A fare la differenza sono dunque i risultati della ricerca?

«Senz’altro. Già dal 2007 l’Unione Europeaha vietato l’uso del termine “superfood” sugli imballaggi, a meno che sia sostenuto da prove scientifiche solide, che permettano di ottenere, per quell’alimento, un vero e proprio “health claim”. A differenza dei claim nutrizionali, infatti, gli health claim vengono approvati (da EFSA, European Food Safety Authority, n.d.r.) soltanto dopo la presentazione (e accettazione) di ricerche condotte su persone sane, da cui emerga l’evidenza di un’azione positiva sulla salute, per esempio nel sostegno di funzioni fisiologiche. Per i superfrutti non è stato possibile autorizzare tali claim per diversi motivi: perché gli studi non sono considerati sufficienti, la validazione è ancora in fase preliminare, o i risultati sono statisticamente troppo deboli; oppure, gli effetti sono positivi ma non possono essere estesi alla popolazione generale.»

Dal punto di vista della nutrizione nel suo complesso, però, questi alimenti hanno un ruolo. Qual è?
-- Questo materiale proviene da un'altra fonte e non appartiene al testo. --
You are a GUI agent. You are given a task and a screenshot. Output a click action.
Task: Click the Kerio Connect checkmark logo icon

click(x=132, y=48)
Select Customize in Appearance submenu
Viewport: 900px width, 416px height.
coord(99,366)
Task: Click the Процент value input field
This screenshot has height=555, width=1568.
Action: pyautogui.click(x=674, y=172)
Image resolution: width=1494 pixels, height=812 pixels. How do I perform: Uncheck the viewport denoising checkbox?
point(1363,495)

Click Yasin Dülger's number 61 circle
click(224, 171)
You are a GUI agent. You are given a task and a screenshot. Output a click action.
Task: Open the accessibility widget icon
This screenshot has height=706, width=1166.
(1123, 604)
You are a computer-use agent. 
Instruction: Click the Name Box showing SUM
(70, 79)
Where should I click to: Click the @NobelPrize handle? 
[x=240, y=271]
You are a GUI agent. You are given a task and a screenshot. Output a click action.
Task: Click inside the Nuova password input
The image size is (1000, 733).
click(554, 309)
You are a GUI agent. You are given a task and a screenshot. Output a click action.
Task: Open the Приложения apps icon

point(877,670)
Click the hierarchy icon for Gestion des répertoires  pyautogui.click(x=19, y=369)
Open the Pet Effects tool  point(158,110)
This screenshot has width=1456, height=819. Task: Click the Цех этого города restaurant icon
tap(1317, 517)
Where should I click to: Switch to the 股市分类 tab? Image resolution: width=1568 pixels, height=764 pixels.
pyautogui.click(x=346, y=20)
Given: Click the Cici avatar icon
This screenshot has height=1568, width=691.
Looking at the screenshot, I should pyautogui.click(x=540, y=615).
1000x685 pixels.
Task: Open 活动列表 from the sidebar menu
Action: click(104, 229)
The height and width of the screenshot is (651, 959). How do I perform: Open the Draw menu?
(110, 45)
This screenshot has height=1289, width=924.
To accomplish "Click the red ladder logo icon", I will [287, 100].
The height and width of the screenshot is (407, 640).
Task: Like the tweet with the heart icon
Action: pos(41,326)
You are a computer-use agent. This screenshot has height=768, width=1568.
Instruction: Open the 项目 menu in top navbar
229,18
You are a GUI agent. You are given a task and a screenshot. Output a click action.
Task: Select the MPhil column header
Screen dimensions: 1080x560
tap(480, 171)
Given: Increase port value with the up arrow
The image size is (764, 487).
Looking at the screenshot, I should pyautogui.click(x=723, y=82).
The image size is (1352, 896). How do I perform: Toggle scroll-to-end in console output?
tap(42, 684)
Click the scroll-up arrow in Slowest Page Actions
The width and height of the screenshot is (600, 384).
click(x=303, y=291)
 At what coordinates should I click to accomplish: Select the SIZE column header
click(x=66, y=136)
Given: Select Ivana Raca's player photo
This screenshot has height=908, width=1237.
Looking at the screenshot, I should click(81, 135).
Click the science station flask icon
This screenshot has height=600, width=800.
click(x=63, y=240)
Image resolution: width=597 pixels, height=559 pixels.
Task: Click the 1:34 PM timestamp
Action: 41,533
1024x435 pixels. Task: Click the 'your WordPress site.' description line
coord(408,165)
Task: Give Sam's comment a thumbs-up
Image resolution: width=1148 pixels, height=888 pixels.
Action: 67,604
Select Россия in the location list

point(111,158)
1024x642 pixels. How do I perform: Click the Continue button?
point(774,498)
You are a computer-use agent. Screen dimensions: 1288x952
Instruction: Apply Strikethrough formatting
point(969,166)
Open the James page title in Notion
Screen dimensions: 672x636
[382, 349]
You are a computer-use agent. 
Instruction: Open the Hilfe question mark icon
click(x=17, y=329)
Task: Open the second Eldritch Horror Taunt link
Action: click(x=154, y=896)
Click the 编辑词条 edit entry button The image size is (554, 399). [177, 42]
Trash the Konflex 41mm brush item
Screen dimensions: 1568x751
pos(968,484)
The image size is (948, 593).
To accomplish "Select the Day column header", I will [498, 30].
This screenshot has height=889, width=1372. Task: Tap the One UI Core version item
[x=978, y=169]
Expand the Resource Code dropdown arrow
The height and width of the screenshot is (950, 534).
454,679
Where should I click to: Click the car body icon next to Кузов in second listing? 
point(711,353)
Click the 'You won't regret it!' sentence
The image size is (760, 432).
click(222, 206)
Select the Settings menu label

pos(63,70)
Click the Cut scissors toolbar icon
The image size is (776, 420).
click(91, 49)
«Si può usare una metafora sportiva: ad avere importanza non è la presenza di un’eventuale “stella” nella squadra. I buoni risultati vengono se l’intero team è solido. È un concetto che va rafforzato, quando si parla di nutrizione corretta alla popolazione generale: l’assunzione di un singolo nutriente non può determinare di per sé una riduzione del rischio di qualche malattia. Basti pensare che, per quanto riguarda la mortalità per tutte le cause, la riduzione del rischio associata a un singolo elemento della dieta è molto inferiore a quella associata a una qualsiasi combinazione di 5 porzioni giornaliere di frutta e verdura. È la dimostrazione più lampante di quanto conti il gioco di squadra, ovvero dieta e stile di vita.»